(Target position records)
================================
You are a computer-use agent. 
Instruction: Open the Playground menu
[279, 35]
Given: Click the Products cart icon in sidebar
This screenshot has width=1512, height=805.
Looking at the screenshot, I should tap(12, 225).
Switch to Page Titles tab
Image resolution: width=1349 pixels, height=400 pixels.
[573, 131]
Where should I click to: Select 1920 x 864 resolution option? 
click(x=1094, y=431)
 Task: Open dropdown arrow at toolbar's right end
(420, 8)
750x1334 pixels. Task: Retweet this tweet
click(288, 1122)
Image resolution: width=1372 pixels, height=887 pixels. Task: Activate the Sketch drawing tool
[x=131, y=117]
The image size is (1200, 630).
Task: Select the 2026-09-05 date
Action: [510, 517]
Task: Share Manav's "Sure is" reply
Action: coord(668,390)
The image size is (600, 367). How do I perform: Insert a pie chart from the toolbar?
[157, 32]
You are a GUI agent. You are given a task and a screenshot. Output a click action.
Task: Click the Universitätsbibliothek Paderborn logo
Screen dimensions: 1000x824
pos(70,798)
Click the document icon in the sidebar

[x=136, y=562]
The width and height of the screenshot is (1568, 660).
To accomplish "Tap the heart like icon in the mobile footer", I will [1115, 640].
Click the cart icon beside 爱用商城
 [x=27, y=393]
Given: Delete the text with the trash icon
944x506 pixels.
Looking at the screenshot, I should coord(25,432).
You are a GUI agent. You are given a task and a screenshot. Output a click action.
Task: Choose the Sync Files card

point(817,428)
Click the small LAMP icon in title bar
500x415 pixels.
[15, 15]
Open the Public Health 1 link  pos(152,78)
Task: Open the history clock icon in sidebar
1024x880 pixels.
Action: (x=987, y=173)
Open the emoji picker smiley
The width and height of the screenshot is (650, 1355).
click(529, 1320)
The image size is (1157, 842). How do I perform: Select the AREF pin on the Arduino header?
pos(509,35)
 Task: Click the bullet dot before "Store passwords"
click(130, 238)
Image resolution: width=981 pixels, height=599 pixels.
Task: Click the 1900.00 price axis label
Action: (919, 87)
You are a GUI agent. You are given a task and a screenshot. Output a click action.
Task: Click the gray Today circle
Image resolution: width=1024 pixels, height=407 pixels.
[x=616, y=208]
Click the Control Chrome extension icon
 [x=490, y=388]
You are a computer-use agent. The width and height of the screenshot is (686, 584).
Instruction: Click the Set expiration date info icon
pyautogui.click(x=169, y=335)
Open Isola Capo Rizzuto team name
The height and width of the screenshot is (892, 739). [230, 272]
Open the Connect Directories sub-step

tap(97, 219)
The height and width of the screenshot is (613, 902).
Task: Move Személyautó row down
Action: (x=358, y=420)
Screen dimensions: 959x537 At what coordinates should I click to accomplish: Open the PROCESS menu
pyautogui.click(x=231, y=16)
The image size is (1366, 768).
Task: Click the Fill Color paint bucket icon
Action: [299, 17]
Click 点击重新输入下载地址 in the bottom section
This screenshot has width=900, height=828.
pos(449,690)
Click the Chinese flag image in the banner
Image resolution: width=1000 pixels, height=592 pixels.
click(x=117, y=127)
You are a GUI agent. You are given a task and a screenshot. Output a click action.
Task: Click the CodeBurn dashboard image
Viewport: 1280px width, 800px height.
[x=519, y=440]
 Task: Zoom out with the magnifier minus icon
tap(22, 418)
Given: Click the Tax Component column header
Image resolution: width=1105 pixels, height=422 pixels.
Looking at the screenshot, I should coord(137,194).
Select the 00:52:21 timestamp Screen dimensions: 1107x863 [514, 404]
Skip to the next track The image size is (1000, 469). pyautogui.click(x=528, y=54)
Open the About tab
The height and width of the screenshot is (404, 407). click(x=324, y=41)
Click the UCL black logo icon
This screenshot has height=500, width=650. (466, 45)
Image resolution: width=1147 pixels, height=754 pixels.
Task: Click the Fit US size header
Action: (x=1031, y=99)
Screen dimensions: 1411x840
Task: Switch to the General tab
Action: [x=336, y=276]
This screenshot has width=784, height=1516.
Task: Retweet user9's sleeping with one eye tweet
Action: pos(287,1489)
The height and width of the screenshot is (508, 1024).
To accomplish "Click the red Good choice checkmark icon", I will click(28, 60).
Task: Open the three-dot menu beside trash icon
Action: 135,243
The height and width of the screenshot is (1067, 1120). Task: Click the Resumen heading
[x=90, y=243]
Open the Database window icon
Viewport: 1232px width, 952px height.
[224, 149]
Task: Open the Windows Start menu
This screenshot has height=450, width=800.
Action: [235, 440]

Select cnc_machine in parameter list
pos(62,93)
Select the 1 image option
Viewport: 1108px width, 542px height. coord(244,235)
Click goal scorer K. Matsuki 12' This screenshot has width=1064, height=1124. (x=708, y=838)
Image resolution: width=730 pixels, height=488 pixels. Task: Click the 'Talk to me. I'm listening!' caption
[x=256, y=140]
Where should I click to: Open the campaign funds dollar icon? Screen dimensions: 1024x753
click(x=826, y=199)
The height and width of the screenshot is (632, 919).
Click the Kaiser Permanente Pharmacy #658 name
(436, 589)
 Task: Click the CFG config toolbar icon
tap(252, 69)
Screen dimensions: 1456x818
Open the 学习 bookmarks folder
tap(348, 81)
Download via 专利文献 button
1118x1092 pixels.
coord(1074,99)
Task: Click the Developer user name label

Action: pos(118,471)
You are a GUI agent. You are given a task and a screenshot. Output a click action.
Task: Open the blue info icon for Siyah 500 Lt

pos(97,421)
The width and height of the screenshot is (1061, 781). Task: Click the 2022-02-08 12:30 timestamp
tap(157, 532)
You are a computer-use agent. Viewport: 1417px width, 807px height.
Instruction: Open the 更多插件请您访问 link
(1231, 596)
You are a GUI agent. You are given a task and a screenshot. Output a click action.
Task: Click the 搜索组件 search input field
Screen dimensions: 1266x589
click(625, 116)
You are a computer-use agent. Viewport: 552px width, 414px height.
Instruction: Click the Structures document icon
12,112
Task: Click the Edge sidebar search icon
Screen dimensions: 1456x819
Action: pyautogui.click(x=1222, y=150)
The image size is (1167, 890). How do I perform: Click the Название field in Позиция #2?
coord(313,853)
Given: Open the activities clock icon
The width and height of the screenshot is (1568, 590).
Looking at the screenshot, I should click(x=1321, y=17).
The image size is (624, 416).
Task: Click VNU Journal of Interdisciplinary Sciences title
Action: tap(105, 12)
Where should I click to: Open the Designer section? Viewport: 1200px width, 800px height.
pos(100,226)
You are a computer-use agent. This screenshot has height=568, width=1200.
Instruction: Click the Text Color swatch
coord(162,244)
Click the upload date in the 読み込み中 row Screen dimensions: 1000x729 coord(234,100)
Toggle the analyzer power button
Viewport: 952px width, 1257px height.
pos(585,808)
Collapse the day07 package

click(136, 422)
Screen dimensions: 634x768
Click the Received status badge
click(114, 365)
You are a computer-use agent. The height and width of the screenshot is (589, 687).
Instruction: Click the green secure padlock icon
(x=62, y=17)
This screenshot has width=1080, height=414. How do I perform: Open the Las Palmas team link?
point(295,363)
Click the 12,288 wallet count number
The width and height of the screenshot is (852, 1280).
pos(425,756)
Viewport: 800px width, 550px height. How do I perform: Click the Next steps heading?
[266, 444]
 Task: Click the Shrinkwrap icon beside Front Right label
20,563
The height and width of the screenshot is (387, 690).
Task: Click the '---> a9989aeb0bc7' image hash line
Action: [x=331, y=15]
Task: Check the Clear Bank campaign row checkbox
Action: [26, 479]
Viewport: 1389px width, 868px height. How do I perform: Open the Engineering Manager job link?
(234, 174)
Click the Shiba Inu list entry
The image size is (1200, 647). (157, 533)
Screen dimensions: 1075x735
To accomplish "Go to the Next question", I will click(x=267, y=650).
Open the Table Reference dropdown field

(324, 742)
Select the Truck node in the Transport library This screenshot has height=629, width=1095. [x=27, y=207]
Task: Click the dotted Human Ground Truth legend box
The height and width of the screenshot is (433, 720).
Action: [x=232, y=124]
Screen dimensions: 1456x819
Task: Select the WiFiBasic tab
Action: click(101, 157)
================================
REQUEST:
Copy out the rows unchanged, starting with the very first one and going on through the line with "click(288, 1122)".

RESULT BELOW:
You are a computer-use agent. 
Instruction: Open the Playground menu
[279, 35]
Given: Click the Products cart icon in sidebar
This screenshot has width=1512, height=805.
Looking at the screenshot, I should tap(12, 225).
Switch to Page Titles tab
Image resolution: width=1349 pixels, height=400 pixels.
[573, 131]
Where should I click to: Select 1920 x 864 resolution option? 
click(x=1094, y=431)
 Task: Open dropdown arrow at toolbar's right end
(420, 8)
750x1334 pixels. Task: Retweet this tweet
click(288, 1122)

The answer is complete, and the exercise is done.